→ **Exercise instructions**: Since the entries below must stay intact, return each one exactly.
#### Data for review ####
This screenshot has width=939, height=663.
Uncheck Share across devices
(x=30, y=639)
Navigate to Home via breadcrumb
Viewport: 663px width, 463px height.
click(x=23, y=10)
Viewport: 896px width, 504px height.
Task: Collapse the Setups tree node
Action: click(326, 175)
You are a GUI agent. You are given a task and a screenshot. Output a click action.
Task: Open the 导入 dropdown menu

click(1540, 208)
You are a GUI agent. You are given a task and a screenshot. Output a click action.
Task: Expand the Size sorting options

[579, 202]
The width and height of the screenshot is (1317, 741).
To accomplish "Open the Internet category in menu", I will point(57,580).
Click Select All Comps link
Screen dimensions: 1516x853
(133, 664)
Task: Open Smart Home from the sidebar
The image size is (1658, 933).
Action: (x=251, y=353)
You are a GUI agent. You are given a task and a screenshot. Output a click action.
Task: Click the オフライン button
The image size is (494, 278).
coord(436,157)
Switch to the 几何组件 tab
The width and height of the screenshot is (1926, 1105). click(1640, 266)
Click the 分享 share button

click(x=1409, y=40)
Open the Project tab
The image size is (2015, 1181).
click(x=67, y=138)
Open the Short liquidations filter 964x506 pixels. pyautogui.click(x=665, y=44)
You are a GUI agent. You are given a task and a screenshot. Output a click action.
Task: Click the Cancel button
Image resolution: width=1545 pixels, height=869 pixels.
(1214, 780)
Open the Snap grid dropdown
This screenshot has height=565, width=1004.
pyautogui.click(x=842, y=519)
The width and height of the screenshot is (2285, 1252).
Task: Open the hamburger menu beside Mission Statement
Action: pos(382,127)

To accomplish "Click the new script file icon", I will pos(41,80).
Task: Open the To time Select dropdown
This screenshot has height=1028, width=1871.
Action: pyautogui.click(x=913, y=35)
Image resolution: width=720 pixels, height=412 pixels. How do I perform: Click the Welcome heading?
####
→ **Written solution**:
This screenshot has width=939, height=663.
Uncheck Share across devices
(x=30, y=639)
Navigate to Home via breadcrumb
Viewport: 663px width, 463px height.
click(x=23, y=10)
Viewport: 896px width, 504px height.
Task: Collapse the Setups tree node
Action: click(326, 175)
You are a GUI agent. You are given a task and a screenshot. Output a click action.
Task: Open the 导入 dropdown menu

click(1540, 208)
You are a GUI agent. You are given a task and a screenshot. Output a click action.
Task: Expand the Size sorting options

[579, 202]
The width and height of the screenshot is (1317, 741).
To accomplish "Open the Internet category in menu", I will point(57,580).
Click Select All Comps link
Screen dimensions: 1516x853
(133, 664)
Task: Open Smart Home from the sidebar
The image size is (1658, 933).
Action: (x=251, y=353)
You are a GUI agent. You are given a task and a screenshot. Output a click action.
Task: Click the オフライン button
The image size is (494, 278).
coord(436,157)
Switch to the 几何组件 tab
The width and height of the screenshot is (1926, 1105). click(1640, 266)
Click the 分享 share button

click(x=1409, y=40)
Open the Project tab
The image size is (2015, 1181).
click(x=67, y=138)
Open the Short liquidations filter 964x506 pixels. pyautogui.click(x=665, y=44)
You are a GUI agent. You are given a task and a screenshot. Output a click action.
Task: Click the Cancel button
Image resolution: width=1545 pixels, height=869 pixels.
(1214, 780)
Open the Snap grid dropdown
This screenshot has height=565, width=1004.
pyautogui.click(x=842, y=519)
The width and height of the screenshot is (2285, 1252).
Task: Open the hamburger menu beside Mission Statement
Action: pos(382,127)

To accomplish "Click the new script file icon", I will pos(41,80).
Task: Open the To time Select dropdown
This screenshot has height=1028, width=1871.
Action: pyautogui.click(x=913, y=35)
Image resolution: width=720 pixels, height=412 pixels. How do I perform: Click the Welcome heading?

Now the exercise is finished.